Dobbiamo essere quindi molto grati alla Dia ed ai Carabinieri, della nostra e di altre Regioni, che hanno agito insieme arrivando a risultati di grande rilevanza. E’ stata annunciata , in questi giorni, la confisca di beni in possesso dei criminali della  ‘ndrangheta per 13 ml.

Sono stati colpiti nel vivo delle “loro” risorse capi e luogotenenti di primo piano della ‘ndrangheta in Emilia-Romagna.

Immobili, come terreni e fabbricati, autoveicoli, quote societarie e altri beni sono stati confiscati a boss residenti a Bibbiano nel Reggiano, ma già detenuti, e ad un altro residente a Reggio Emilia.
E ancora: consistenti somme di denaro, quote societarie e compendi aziendali, nonche’ imprese estere e conti bancari ubicati in Bulgaria e Romania.
L’ attività delle forze dell’ ordine si è dipanata fra Firenze, Perugia, Bologna, Modena, Reggio Emilia, Crotone, sotto il coordinamento e l’impulso della Procura distrettuale di Bologna.
Nei confronti dei quattro, originari della provincia di Crotone, e’ stato disposto l’obbligo di soggiorno nel Comune di residenza, per cinque anni. Il provvedimento scaturisce sia dagli esiti di un’attivita’ investigativa del Centro Operativo DIA di Firenze, sia dallo sviluppo, da parte dei Carabinieri di Modena, delle risultanze dell’indagine “Aemilia”, coordinata dalla Direzione Distrettuale Antimafia di Bologna.
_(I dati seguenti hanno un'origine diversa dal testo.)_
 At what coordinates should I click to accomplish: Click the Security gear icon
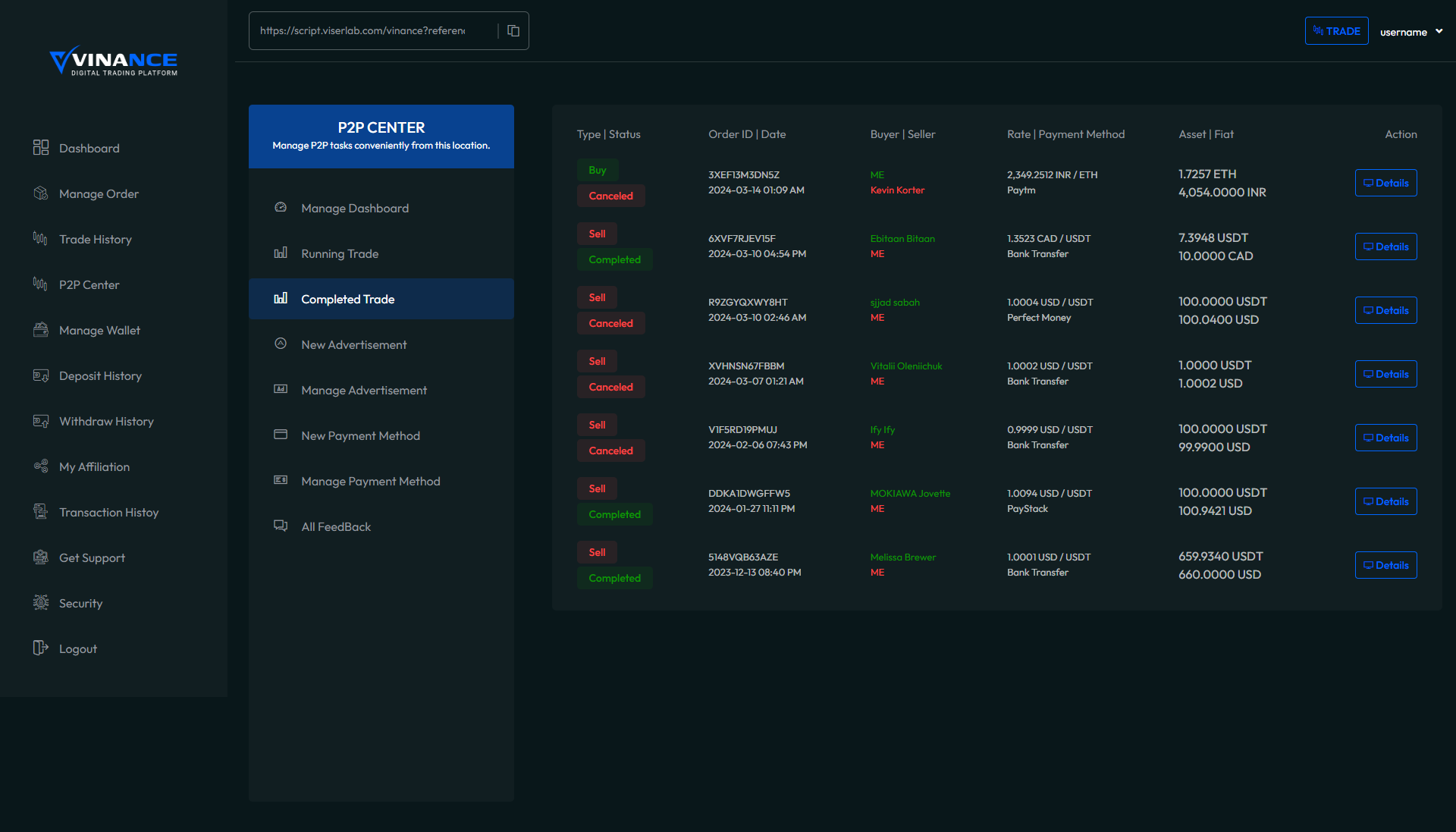click(x=41, y=603)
Ma cosa fanno le cosche qui da noi? Le condanne ai processi lo hanno chiarito da tempo: formano associazioni di stampo mafioso, riciclano con intestazioni fittizie di beni, e “fanno cassa” con estorsione, usura ed altri reati.
Un’ altra battaglia è stata vinta, la guerra contro questo cancro, che succhia il denaro alle persone e alle imprese, non è finita.